Advances in healthcare, in which Israel is an innovative pioneer, are miraculous. When I first arrived in the country, by the way, which health fund a person belonged to usually depended on which political party they were affiliated with.
On the other hand, environmental protection – or nature protection, as it was known – was identified with both Left and Right, born from a natural love of the land. Today, Israel is an international leader in agritech, which allows greater and more efficient food production, essential in face of the threat of global food shortages. Its desalination projects mean that – uniquely in the region – the country doesn’t lack water even in a sizzling summer such as this. It even provides Jordan with large quantities as stipulated in the 1994 peace agreement. The Abraham Accords of 2020 are also a success story based on Israel’s strengths and innovations.
The Israel of 1979 was still getting started; it was far from being the Start-up Nation.
In an age when combating climate change is imperative, Israel’s advances in the field of alternative energy, particularly solar energy, are shining examples of what can be done – although, ironically not implemented enough at home. At the same time, Israel which used to be dependent on the whims of an oil-dependent world, now has strategic foreign relations stemming from, among other things, the country’s own gas fields.
My aliyah in 1979 was naturally the most important event in my life that year and the country celebrated its second Eurovision Song Contest win with “Hallelujah.”

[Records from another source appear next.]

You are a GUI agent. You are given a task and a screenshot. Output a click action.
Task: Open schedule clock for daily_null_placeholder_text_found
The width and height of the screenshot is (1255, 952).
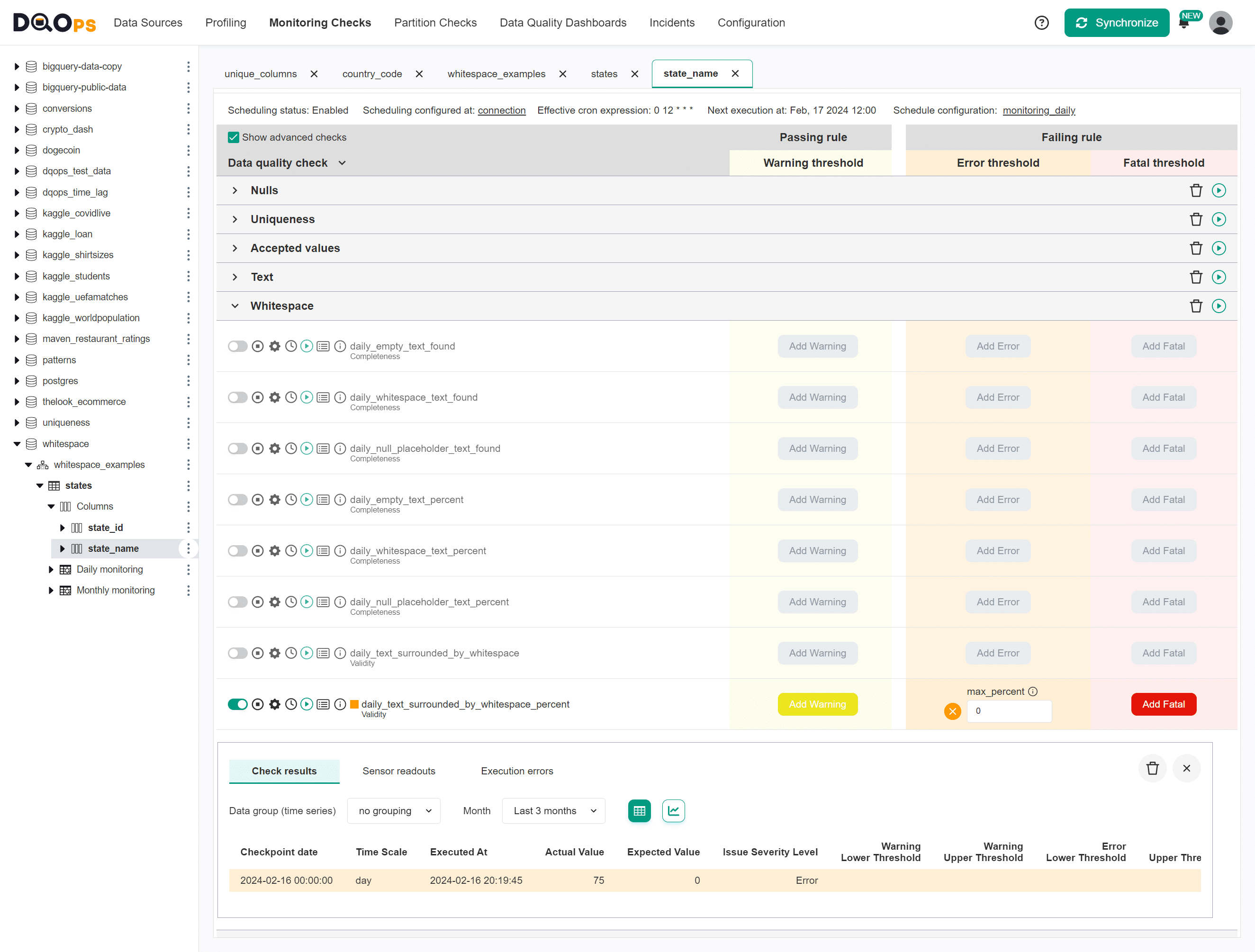[290, 448]
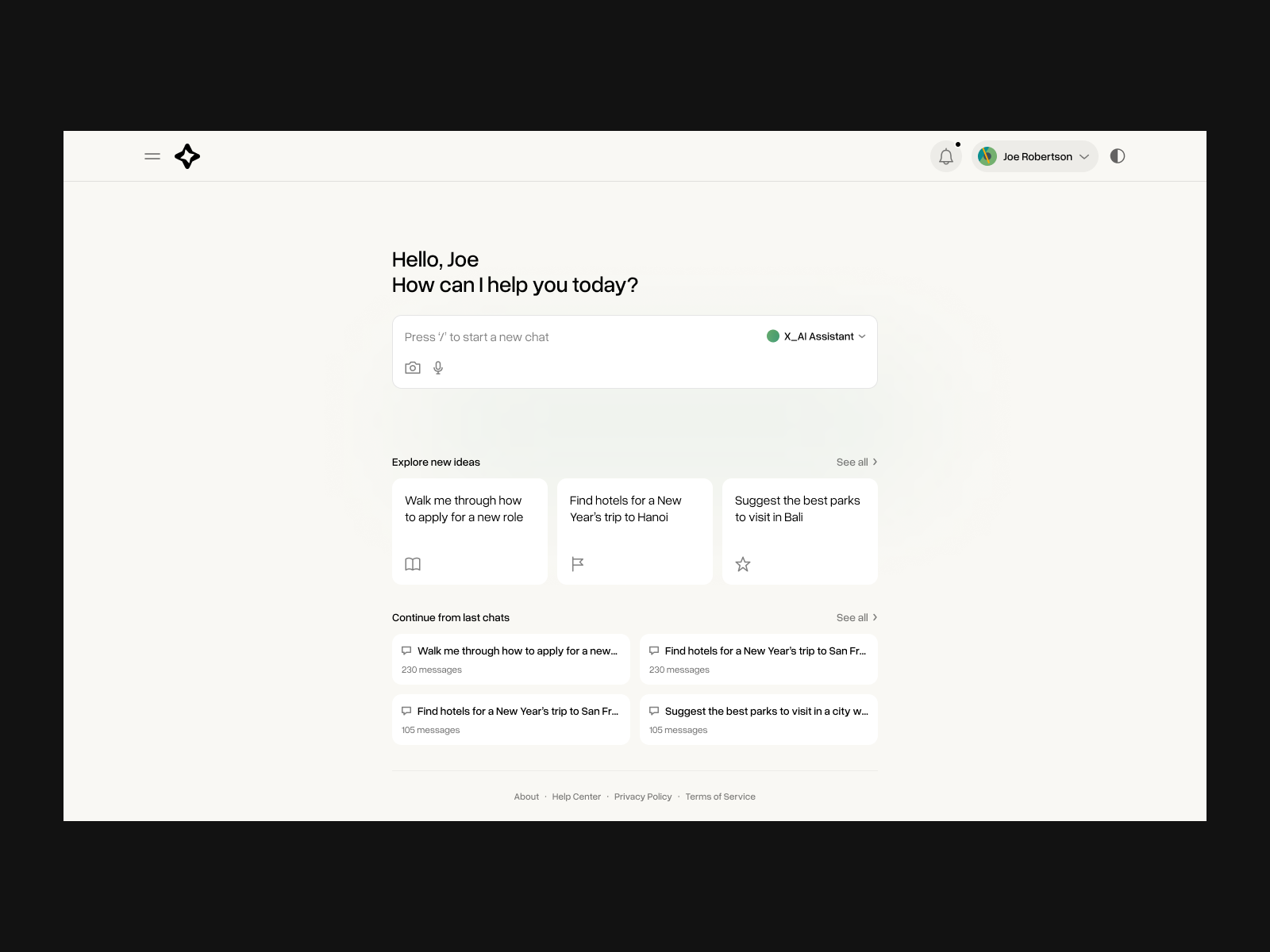Screen dimensions: 1270x952
Task: Click the star icon on the Bali parks card
Action: 743,564
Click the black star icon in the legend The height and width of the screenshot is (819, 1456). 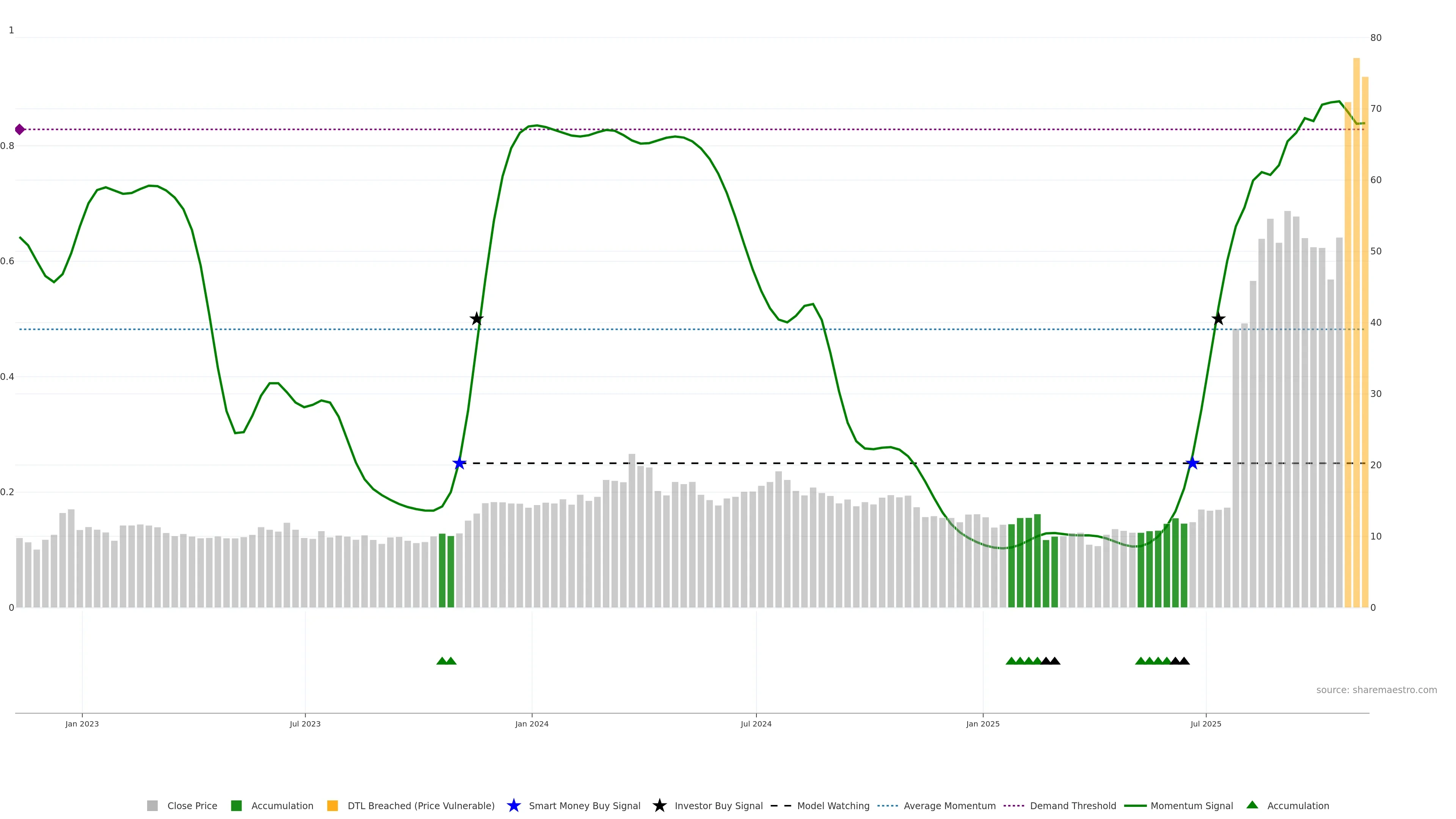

In world affairs, the Islamic revolution in Iran in ’79 was obviously more important and continues to cast a global shadow. Before the Ayatollahs took over, Iran and Israel shared strong ties. Now Iran threatens to destroy Israel, fosters terrorism, and has progressed in its nuclear aspirations – endangering the whole world.
Nonetheless, in the inimitable words of American-born Israeli basketball legend Tal Brody: “We’re on the map! And we are staying on the map – not only in sports, but in everything.” Israeli arts and entertainment are appreciated around the globe and the country has become an empire when it comes to food and wine. We’ve definitely come a long way.
The biggest change in the country is the size of the population. In 1979, it numbered around four million (and the cost of buying a home was reasonable.) According to the Central Bureau of Statistics, on the eve of Israel’s 75th Independence Day in April this year, the population of Israel stood at 9.727 million: 7.145 million Jews (73.5%) and 2.048 million Arabs.
The leap in numbers reflects Israel’s bucking the trend in the West and maintaining a high birthrate; a life expectancy that is among the highest in the world; and immigration – the biblical Ingathering of the Exiles. Although today’s protests are often portrayed as an expression of the Ashkenazi-Sephardi divide, over the years the gaps have shrunk and nearly every family has “intermarried” relatives.
As the population continues to grow, we can expect continued development in all fields – and ongoing arguments. It’s essential not to let the disagreements destroy all we have built. The country has produced astonishing achievements, but also devastating divisions.
In the decades I have lived here, we have fought over the First Lebanon War, the Oslo Accords, and the disengagement from Gaza. The assassination of prime minister Yitzhak Rabin in 1995 almost pulled us to pieces. It should serve as a modern lesson of what uncontrolled political hatred can do. Or, as we mark Tisha Be’av next week, commemorating the destruction of the First and Second Temples, we can recall the ancient tragic results of baseless hatred. It scares the Dickens out of me.
I gave the English author the opening lines. It is fitting to conclude with a quintessentially Israeli Hebrew expression: “Avarnu et Paroh, na’avor gam et zeh” – We survived Pharaoh, we’ll get over this too.